Neticeten, büyük firmalar da oyunun dışında kalmamak adına yeni birimler oluşturuyorlar. Bu birimlere öyle havalı isimler veriyorlar ki şapkanız yerinden fırlar. En masumu “İnovasyon Merkezi” gibi bir şey oluyor.

Konu ile ilgili derin incelemelerim yok. Fakat sınırlı sayıda da olsa şahit olduğum firma ve vakalar var. Bu deneyimlerime istinaden sohbet tadında yazıyorum. Esas vurgulamak istediğim konuyu yazının sonlarına doğru değineceğim.

İnovasyon Merkezi kuran firmaların ortak kaygısını yukarda yazmıştık. Fakat kurgu olarak birbirlerinden farklılık gösterebiliyorlar.

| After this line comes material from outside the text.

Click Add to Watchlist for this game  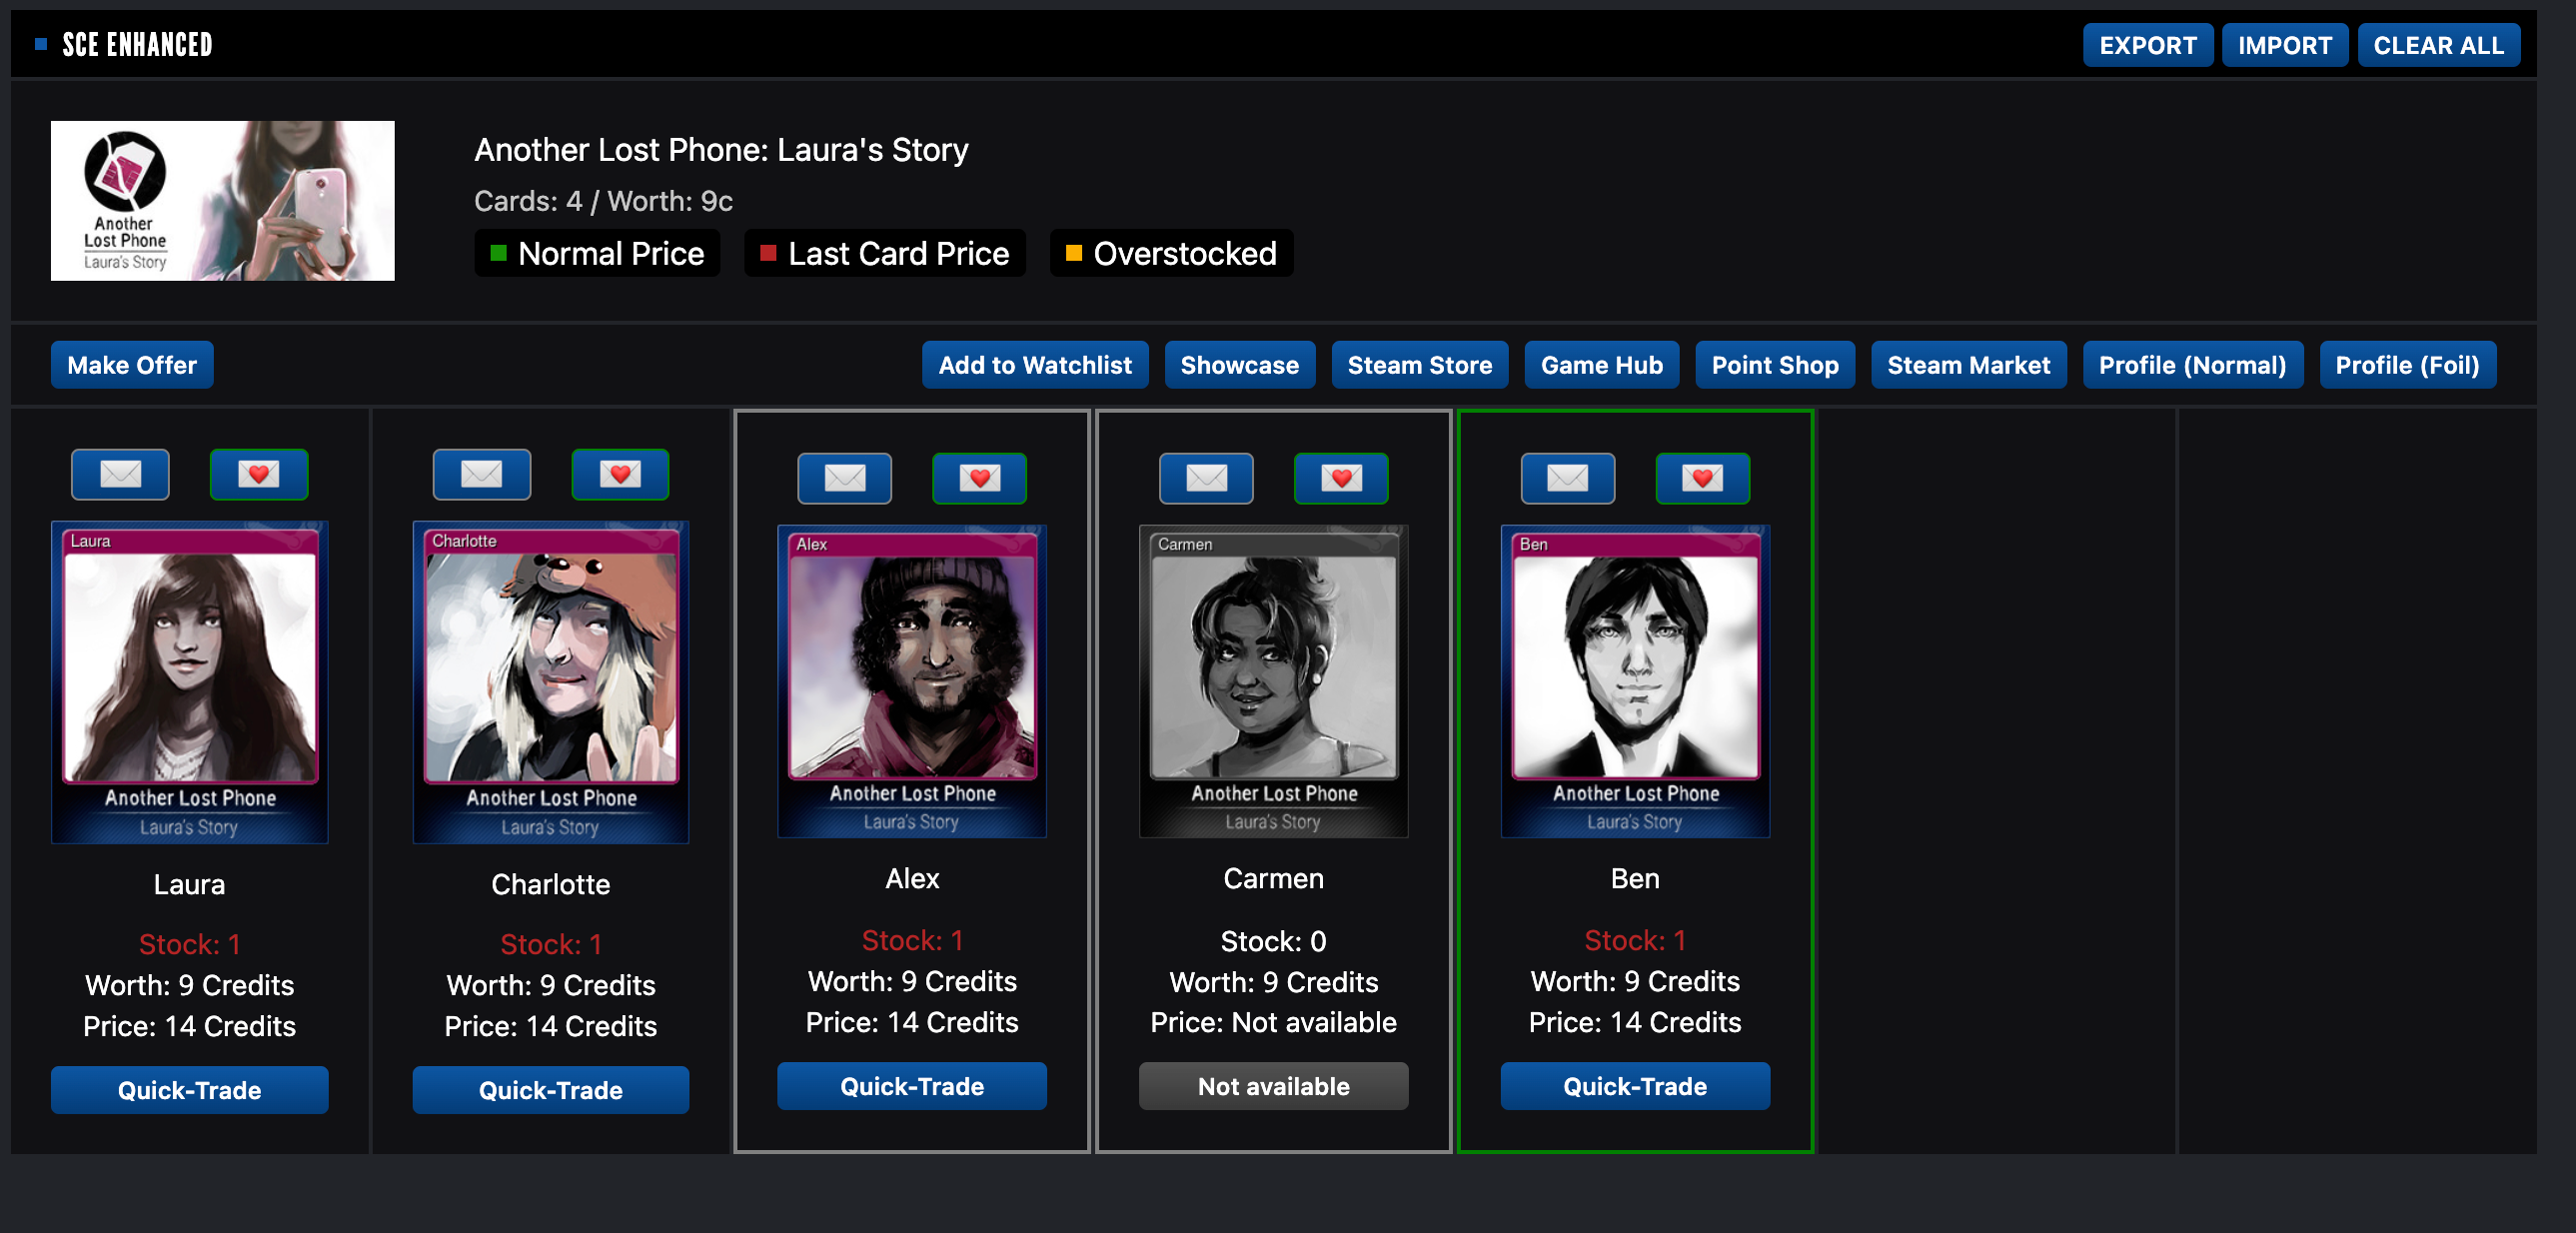[1035, 365]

Bazı firmalardaki “İnovasyon Birimleri”, hem çalışan sayısı, hem de yerleşke olarak insanı hayrete düşürecek derecede büyük organizasyonlar olarak görünüyorlar. Fakat biraz içine bakınca bu organizasyonların yazılım geliştirme, süreç iyileştirme, standard mühendislik çözümleri, problem çözme (veya Kaizen), hatta iş güvenliği gibi faaliyetleri aynı çatı altında topladığını ve bu yüzden organizasyonun büyük göründüğünü anlıyorsunuz.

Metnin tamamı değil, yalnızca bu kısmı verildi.